__Exercise directions__: Rewrite the items from the first line through the line containing "click(x=400, y=393)", inclusive, as a Markdown table with the columns Row and Text. Number each row and leave out any blank lines.

__Raw data__:
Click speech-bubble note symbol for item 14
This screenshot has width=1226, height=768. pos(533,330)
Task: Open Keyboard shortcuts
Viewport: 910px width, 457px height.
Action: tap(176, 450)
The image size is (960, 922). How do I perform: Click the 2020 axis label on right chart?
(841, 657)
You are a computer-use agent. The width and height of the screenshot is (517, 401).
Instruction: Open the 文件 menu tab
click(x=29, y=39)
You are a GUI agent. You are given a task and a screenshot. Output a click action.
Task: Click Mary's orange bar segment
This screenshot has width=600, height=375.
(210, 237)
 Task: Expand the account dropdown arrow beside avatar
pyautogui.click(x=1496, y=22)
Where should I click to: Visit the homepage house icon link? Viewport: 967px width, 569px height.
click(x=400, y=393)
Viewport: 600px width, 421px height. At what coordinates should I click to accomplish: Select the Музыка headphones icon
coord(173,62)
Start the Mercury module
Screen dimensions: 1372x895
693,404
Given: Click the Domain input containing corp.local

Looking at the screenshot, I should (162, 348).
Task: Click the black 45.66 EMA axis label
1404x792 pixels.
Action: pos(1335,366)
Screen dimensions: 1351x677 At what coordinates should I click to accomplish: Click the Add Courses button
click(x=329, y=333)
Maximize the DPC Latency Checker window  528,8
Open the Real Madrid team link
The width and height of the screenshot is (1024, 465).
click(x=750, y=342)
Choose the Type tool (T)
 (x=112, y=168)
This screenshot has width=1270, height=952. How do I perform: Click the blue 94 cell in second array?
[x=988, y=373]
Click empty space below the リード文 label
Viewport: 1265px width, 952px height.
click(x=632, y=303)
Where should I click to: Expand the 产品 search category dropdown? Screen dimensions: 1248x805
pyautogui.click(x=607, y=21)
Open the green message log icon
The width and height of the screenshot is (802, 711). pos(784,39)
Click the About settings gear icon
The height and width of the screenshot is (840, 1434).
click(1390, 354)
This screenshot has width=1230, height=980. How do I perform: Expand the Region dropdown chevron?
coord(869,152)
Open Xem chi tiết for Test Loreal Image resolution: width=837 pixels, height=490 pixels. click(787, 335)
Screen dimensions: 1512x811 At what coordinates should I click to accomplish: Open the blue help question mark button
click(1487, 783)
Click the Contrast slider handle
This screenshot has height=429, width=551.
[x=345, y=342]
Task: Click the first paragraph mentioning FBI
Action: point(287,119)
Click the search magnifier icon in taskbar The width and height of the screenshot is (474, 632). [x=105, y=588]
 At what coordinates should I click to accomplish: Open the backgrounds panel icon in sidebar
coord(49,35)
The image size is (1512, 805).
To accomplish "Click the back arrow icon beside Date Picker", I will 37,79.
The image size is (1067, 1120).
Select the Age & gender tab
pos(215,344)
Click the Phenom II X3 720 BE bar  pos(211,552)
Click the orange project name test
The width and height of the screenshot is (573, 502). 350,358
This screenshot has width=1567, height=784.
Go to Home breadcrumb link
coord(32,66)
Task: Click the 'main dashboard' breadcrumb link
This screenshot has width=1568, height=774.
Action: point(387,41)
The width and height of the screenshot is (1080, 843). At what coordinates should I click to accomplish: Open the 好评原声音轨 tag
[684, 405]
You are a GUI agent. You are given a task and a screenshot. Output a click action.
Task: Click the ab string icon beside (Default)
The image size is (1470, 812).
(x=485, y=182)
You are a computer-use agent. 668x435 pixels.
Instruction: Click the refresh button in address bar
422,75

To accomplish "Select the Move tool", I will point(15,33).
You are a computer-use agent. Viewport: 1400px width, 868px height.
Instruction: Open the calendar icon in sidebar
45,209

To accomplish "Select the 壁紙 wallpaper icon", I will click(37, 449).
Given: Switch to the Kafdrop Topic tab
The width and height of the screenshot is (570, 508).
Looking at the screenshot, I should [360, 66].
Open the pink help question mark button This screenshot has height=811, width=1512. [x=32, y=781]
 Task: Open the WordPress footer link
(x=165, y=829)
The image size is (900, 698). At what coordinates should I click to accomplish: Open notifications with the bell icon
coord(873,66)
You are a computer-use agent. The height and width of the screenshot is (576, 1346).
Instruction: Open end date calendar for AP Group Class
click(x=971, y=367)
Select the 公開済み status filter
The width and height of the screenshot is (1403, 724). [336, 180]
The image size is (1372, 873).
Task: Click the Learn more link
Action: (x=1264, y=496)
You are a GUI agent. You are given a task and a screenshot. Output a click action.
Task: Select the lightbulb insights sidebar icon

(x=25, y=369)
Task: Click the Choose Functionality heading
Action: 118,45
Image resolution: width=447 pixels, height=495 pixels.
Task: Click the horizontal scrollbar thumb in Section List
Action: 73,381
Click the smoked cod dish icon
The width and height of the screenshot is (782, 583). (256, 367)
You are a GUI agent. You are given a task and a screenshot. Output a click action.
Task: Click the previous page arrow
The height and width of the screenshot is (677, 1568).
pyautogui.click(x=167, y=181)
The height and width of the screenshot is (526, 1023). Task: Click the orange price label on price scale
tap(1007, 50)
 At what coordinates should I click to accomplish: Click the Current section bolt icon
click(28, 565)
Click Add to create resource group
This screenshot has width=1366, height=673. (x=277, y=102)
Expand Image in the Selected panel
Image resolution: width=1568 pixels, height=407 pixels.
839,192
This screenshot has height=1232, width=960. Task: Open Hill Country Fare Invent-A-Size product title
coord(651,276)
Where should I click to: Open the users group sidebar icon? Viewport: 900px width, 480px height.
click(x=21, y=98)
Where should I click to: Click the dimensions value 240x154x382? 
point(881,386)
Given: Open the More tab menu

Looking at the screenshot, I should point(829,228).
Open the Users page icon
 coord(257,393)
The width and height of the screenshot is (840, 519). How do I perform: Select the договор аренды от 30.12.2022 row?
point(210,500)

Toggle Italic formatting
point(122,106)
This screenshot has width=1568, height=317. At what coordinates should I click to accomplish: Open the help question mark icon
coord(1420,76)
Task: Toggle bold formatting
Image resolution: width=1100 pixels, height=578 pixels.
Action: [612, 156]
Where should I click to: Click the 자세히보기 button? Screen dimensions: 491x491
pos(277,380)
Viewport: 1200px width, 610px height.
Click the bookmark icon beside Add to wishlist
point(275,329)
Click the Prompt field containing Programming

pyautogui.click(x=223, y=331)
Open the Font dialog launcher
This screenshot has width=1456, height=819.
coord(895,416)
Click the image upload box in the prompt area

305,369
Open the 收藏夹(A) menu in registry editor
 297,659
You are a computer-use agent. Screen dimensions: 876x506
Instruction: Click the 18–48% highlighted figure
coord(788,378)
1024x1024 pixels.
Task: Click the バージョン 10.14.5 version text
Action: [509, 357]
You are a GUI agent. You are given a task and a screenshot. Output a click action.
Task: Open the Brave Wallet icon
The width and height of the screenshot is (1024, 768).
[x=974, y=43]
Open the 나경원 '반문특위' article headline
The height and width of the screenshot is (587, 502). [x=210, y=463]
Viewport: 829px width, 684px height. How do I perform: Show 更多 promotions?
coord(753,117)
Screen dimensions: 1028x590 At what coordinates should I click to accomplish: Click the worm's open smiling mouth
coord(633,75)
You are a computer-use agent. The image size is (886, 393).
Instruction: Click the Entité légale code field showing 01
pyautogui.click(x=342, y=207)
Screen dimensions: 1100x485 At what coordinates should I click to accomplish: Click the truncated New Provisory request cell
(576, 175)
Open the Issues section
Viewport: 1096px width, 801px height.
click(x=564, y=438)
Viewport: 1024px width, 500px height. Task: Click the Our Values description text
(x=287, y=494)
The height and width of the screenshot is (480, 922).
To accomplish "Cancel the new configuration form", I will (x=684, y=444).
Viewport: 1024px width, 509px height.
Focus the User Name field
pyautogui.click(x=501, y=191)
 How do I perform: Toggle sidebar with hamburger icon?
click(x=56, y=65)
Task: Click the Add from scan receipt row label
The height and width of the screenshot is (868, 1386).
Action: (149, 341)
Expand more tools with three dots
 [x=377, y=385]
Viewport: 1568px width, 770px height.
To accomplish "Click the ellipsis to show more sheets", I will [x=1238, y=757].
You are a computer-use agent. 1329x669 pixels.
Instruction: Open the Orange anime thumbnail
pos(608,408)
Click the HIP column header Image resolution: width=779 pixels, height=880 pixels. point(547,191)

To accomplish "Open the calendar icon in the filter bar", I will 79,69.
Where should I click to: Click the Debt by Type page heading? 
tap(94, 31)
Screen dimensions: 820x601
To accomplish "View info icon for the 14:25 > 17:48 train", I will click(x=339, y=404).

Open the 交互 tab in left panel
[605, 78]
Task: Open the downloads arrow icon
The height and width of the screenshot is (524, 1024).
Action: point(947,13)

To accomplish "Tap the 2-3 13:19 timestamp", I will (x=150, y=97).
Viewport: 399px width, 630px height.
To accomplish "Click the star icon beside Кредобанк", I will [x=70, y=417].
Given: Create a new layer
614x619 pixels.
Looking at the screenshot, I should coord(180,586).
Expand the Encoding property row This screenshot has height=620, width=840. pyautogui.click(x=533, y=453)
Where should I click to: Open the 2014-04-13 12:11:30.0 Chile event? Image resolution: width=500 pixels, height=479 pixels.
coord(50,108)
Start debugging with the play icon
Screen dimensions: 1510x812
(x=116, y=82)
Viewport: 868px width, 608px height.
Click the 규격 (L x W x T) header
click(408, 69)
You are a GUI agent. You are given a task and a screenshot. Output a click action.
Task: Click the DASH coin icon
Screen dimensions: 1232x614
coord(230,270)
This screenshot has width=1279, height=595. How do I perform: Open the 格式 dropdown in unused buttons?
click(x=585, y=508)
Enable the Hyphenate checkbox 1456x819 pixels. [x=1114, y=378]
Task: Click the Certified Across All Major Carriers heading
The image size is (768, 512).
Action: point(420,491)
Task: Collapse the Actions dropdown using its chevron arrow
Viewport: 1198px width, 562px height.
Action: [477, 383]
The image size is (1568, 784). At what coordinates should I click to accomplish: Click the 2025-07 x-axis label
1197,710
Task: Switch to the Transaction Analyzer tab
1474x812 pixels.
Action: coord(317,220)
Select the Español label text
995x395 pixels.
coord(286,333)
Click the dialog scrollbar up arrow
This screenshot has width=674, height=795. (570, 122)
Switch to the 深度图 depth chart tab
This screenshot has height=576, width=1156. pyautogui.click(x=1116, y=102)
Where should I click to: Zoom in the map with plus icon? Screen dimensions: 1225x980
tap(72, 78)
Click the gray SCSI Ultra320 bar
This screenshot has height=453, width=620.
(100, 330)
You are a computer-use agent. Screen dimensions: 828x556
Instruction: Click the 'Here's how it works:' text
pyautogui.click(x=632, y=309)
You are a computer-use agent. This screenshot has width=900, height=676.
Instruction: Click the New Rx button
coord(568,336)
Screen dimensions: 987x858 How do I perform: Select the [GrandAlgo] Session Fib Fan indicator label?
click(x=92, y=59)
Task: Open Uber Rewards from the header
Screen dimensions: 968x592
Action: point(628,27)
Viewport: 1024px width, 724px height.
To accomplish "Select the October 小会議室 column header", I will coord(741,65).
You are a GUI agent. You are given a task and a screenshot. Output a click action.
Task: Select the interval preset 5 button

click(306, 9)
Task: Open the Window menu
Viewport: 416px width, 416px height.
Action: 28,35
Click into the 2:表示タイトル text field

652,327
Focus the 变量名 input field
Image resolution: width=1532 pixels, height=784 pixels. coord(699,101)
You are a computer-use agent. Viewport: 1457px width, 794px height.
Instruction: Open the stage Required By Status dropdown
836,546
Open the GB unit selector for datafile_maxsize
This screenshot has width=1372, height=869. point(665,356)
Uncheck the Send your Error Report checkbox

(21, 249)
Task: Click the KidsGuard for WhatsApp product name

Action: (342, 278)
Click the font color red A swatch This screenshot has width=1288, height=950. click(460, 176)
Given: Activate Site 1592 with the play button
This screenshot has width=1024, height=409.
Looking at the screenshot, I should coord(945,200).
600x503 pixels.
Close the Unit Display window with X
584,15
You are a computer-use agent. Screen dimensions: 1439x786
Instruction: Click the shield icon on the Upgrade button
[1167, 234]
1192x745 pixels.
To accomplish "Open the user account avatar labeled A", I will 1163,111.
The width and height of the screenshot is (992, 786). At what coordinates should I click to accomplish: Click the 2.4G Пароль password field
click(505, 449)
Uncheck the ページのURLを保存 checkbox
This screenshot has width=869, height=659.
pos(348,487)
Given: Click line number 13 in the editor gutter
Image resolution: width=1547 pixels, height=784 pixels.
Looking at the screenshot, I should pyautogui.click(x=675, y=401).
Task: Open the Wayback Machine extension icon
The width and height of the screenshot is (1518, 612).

__Worked solution__:
| Row | Text |
|---|---|
| 1 | Click speech-bubble note symbol for item 14 |
| 2 | This screenshot has width=1226, height=768. pos(533,330) |
| 3 | Task: Open Keyboard shortcuts |
| 4 | Viewport: 910px width, 457px height. |
| 5 | Action: tap(176, 450) |
| 6 | The image size is (960, 922). How do I perform: Click the 2020 axis label on right chart? |
| 7 | (841, 657) |
| 8 | You are a computer-use agent. The width and height of the screenshot is (517, 401). |
| 9 | Instruction: Open the 文件 menu tab |
| 10 | click(x=29, y=39) |
| 11 | You are a GUI agent. You are given a task and a screenshot. Output a click action. |
| 12 | Task: Click Mary's orange bar segment |
| 13 | This screenshot has width=600, height=375. |
| 14 | (210, 237) |
| 15 |  Task: Expand the account dropdown arrow beside avatar |
| 16 | pyautogui.click(x=1496, y=22) |
| 17 | Where should I click to: Visit the homepage house icon link? Viewport: 967px width, 569px height. |
| 18 | click(x=400, y=393) |